One of the most important causes of frequent confusion, is the difference between Artificial Intelligence and Artificial General Intelligence. Yes AI is pretty much just processing information but because intelligence has been redefined in this field. It's like how physicists use the term information in the context of entropy, it's a crucial, but somewhat slippery, distinction that contradicts everyday usage of the word. AI was originally intended to be used like AGI is now, but as people worked on it & we have started to understand how sophisticated things our brains do that we take for granted, the goalposts have moved. And AI has come to mean any little step on the journey to more sophisticated computers.

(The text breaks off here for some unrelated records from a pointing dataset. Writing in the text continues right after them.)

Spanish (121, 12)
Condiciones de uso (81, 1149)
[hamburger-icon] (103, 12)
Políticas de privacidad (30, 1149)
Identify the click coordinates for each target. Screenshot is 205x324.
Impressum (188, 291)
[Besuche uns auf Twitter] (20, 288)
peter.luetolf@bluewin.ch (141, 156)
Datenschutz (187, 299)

AGI is it's own big topic. The Human Brain Project aims to find out more. OrchOR theory suggests there may be quantum processes at work in the brain or at least in memory, that put the task several extra orders of magnitude away from the scope of that project - studying connectomes of simple organisms is key to this, & I would say currently supportive of OrchOR. Not much is known about quantum computing in practice (there are only 2 quantum algorithms), but they are simulatable by classical computers, which themselves given enough time could all simulate each other, because they are Turing Machines (or more correctly, TM-equivalent). Integrated Information Theory is an important proposal in how systems might become 'more intelligent, and it helps explain dfferent states of human consciousness & arousal, a previously neglected topic in intelligence.
I heartily recommend John Vervaeke's Awakening From The Meaning Crisis lectures, just as a short introduction to philosophy, but more for framework he builds of terms like relevance-realisation, cognitive grip, and salience landscapes. This gets at the fundamental difference between information and meaning - the sifting of information for what is relevant, and assembling the useful bits, in a task-related way.
The computer intelligence bible, that you will find a LOT more people in computing talk about than read, is Douglas Hofstadter's Godel Escher Bach: an Eternal Golden Braid. It's not that it's technical, it really isn't, it's written a little like Alice In Wonderland, & a little like early Greek philosophy, and is full of thought-experiments (Gedankenexperiments) which people outside of physics always underestimate. But, the book takes patience & tenacity to get through it's doorstop size, while it keeps stretches your brain. Some chapters take chewing over for ages to absorb. It's an amazing work.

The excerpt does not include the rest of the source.